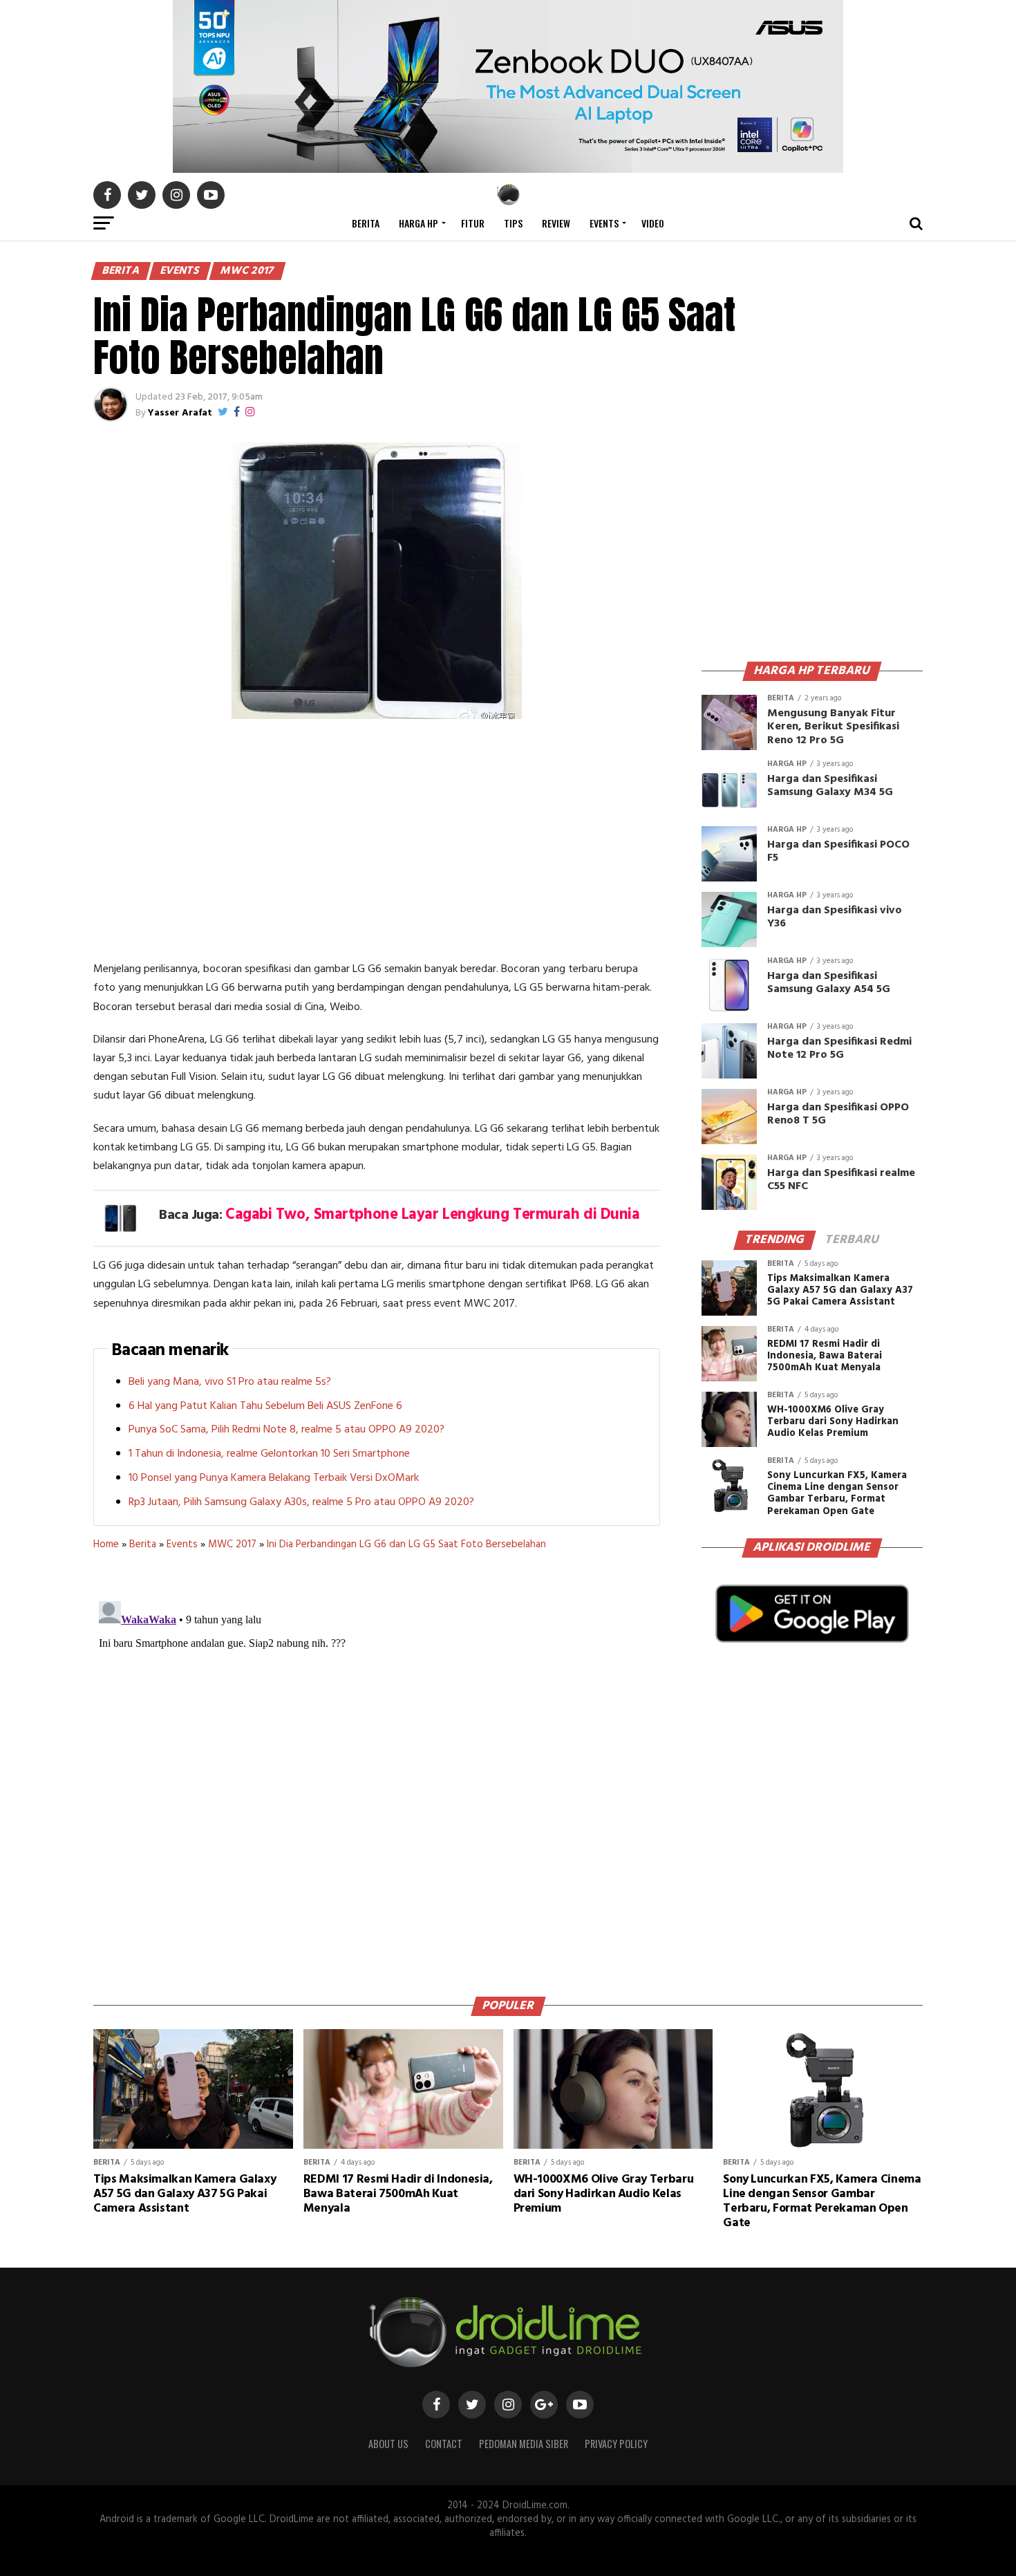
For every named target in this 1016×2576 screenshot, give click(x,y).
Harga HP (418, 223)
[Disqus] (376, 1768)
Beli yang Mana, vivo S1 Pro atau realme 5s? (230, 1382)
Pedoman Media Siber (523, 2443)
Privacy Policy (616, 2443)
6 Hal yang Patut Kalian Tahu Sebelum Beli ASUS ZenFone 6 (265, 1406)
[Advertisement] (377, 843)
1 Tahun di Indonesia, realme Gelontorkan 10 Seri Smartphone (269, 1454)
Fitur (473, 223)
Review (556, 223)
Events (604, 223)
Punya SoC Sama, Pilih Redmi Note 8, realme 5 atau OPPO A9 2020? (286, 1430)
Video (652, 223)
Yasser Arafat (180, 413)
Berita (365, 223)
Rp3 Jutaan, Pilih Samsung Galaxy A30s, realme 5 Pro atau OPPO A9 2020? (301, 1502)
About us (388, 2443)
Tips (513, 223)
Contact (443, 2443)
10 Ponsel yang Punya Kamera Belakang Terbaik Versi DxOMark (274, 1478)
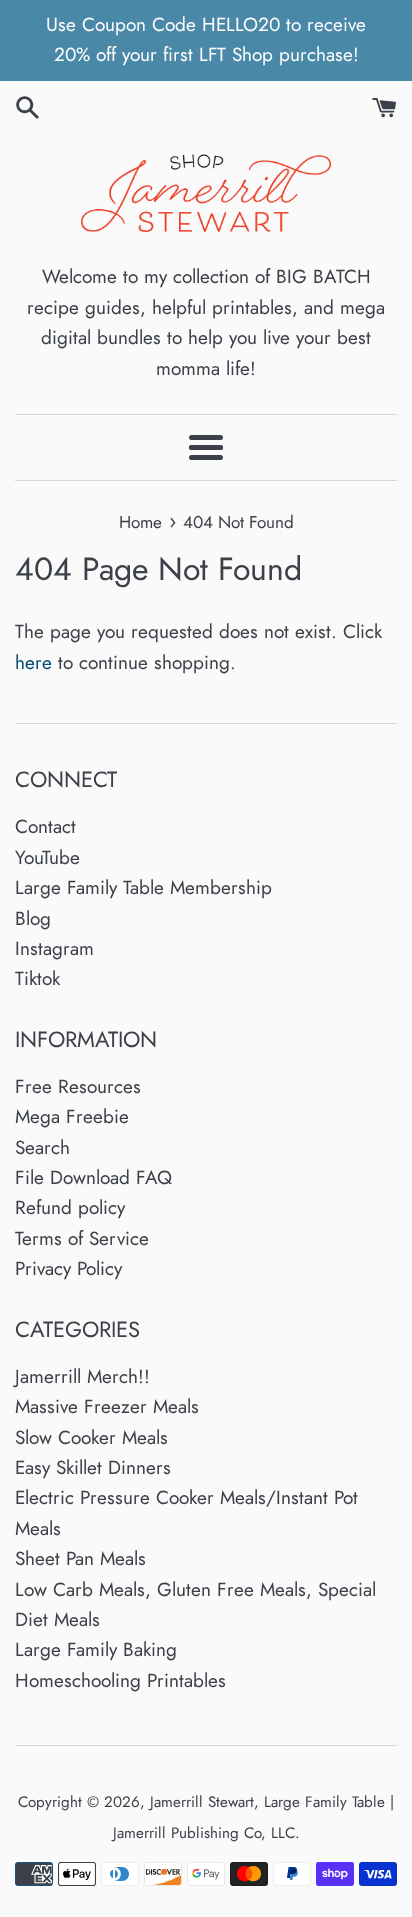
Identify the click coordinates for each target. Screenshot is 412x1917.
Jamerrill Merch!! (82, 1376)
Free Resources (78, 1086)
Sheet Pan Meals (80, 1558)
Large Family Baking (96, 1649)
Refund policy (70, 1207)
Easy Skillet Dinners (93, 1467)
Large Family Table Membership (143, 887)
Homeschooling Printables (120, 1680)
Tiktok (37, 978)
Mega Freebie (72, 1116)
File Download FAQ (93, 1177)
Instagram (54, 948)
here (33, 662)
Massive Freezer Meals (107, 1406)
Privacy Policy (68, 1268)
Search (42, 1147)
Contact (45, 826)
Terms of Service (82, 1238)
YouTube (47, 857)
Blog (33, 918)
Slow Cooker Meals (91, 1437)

◆ Task objective ◆
Show each line of the data that contains the string "Pilih".

◆ Output of the exercise ◆
Punya SoC Sama, Pilih Redmi Note 8, realme 5 atau OPPO A9 2020? (286, 1430)
Rp3 Jutaan, Pilih Samsung Galaxy A30s, realme 5 Pro atau OPPO A9 2020? (301, 1502)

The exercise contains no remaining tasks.